Acquaintances spread conspiracies on Facebook saying it can be treated with alcohol, but the government doesn’t want us to treat it successfully, which is why the liquor stores are shut. It’s both disappointing and morbidly amusing to see people latch onto outlandish explanations. I don’t know much about medical graded equipment, but I don’t think that the bra

sewn up as a mask will satisfy filtration standards. I doubt that the homemade homeopathic treatment will outshine all medical research being done on the virus. Misinformation is as dangerous as hosting a huge house party. It creates more fear about the disease, and worldwide, the fear and uncertainty is Covid-19’s evil twin. Being certain of the facts is one way to keep fear in check, as is keeping in touch with those you care about.

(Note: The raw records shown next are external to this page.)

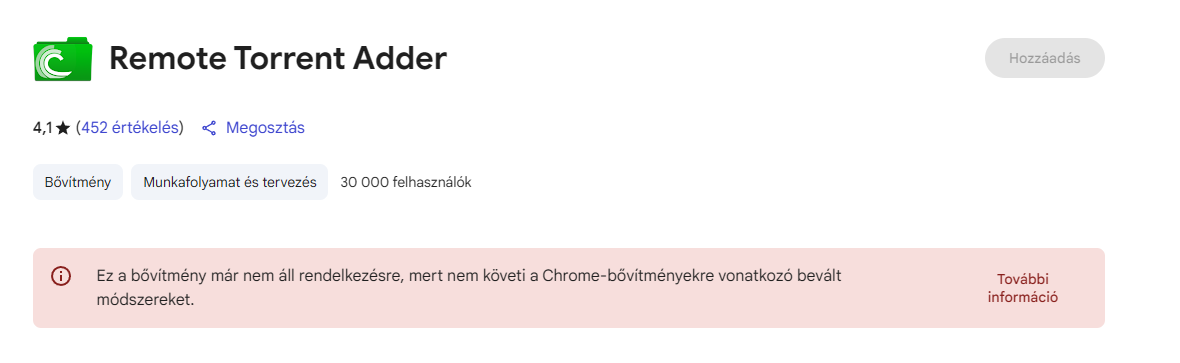The image size is (1180, 363).
Task: Click the warning message starting with 'Ez a bővítmény'
Action: (469, 288)
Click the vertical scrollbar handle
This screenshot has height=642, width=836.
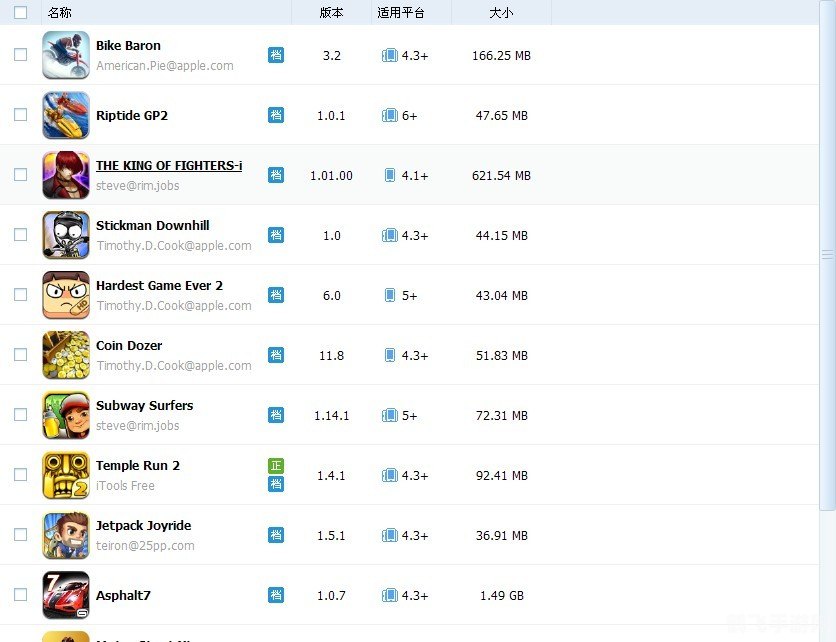click(827, 254)
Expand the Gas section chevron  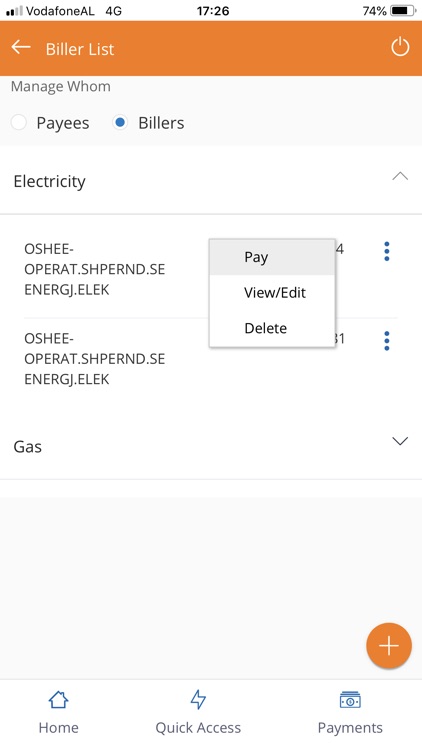point(400,441)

This pandemic is being compared to a war, but this is a strange war. The heroes are the medical staff who tend to the sick. They are protecting us the most from this war, but are falling victim to it. The lesser heroes wear blanket-capes and save the world by staying indoors and watching Netflix. The tanks we drive are sedans as we face the battlegrounds of Pick ‘n Pay and Checkers. That is, for us civilians. No one signed up, but we have been conscripted.

Unfortunately, it only works if we all abide by our orders. This is the first time all of humanity has been on one side of the battle, it is our time to stand together.

This is easy to say. It is easier to do this with the luxury of having other rooms in the house to isolate in and if we do have an argument, to have other rooms to sulk in. We are entangled.